Musk’s Mars moment: Audacity, madness, brilliance–or maybe all three - microtherion
http://arstechnica.com/science/2016/09/musks-mars-moment-audacity-madness-brilliance-or-maybe-all-three/
======
internaut
> Beyond this, what really stood out about Musk’s speech on Tuesday was the
> naked baring of his soul. Considering his mannerisms, passion, and the utter
> seriousness of his convictions, it felt at times like the man's entire life
> had led him to that particular stage. It took courage to make the speech, to
> propose the greatest space adventure of all time. His ideas, his
> architecture for getting it done—they’re all out there now for anyone to
> criticize, second guess, and doubt.

That is exactly so.

I think the timeline will be off by a decade or three, but this took huge
balls.

It is hard to imagine any other billionaire taking a risk like this,
especially in the public eye. I believe SpaceX and NASA can do it, it is
within their capability even though it is obviously a difficult technological
feat.

This was from the Economist this morning:

> How odd, then, that Mr Musk’s motivation is born in part of a fear as
> misplaced as it is striking. He portrays a Mars colony as a hedge against
> Earth-bound extinction... Claptrap

Complete with a pre-prepared image of a businessman leaping into space with
his luggage.

This is why the British Empire failed. This is why they never reached the
moon. They basically gave up going after real power in favour of the Law of
Jante. They constantly tear each other down. Any Britisher knows what I'm
talking about. Bitch, whine and snap, constant ongoing passive aggressive
behaviour is now baked into their toxic culture. You are seeing this
corruption spreading the US today as well but it hasn't managed to consume
everything yet.

There are exceptions in Britain and British people of course. However any
inspiration comes from _early_ British culture, the one of the Enlightenment,
the Scientific Revolution and the Industrial Revolution. They have fallen a
great distance from that vision since then for reasons I believe to be
cultural. At some point the doers were overtaken by the talkers, followed by
ideas that sounded good in principal while actually being destructive, and the
whole thing became unwound. That is one of the main reasons I think some
reactionary ideas are the rational ones, because we have forgotten some
axiomatic basic principals for the feeling of fake sophistication.

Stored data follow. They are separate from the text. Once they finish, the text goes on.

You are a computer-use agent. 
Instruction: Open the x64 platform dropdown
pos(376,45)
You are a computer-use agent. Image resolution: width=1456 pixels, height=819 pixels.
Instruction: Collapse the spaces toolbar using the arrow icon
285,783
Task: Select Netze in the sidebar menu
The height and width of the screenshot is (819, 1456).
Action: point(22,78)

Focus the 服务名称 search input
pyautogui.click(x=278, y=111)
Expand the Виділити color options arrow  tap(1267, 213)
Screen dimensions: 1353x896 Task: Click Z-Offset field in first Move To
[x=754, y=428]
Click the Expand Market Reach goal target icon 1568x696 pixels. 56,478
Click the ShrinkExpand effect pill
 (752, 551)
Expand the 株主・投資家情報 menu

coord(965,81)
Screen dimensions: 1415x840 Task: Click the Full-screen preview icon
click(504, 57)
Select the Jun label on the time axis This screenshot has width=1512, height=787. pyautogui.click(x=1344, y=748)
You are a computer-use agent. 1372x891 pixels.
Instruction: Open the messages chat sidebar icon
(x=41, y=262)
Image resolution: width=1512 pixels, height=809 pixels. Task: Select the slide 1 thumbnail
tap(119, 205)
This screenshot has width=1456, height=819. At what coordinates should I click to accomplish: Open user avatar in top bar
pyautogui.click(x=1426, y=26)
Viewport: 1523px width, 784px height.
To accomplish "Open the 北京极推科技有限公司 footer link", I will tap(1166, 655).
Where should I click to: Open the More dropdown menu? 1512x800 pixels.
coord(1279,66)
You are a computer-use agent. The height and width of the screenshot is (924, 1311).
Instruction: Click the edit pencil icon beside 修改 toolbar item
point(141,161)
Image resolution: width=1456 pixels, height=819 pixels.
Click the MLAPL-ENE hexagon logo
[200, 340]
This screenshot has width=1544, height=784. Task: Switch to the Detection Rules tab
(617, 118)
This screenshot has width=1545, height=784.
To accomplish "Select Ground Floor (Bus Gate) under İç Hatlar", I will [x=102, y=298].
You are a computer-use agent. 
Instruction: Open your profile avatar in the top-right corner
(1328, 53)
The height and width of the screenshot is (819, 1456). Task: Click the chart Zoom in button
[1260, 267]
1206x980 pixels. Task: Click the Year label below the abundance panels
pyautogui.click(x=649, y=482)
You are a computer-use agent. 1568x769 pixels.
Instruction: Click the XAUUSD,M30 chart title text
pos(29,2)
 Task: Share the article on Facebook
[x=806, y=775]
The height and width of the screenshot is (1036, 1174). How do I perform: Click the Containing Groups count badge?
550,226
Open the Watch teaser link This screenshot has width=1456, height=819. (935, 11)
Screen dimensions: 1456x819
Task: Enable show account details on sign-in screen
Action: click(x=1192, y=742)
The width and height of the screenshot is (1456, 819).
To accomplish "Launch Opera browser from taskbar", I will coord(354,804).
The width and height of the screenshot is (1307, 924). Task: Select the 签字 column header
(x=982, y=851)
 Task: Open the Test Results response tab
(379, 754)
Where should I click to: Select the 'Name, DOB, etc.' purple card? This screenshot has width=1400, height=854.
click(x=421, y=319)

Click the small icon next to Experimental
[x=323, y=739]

There are good criticisms one could make of Elon Musk's plans. They are
_technical_ criticisms, like that of the Mars Society's Zubrin in his
newsletter, or those based on economics or business ideas. Those are totally
necessary.

The following is a speculation:

Intellectuals keep trying to fit their framework around an idea like this and
they cannot do it in many cases because if Elon Musk actually succeeds it may
bring down many long held beliefs about our limitations as human being and
society. It would be like a successful businessman in the USSR. A taunt.

It has happened before that a great man was taken down by rats because they
could not comprehend his vision for a better world. There is something in them
that cannot stand the idea that they might be wrong about their system
structurally, because they are ultimately afraid of questioning the premise
underneath long held beliefs and habits of mind.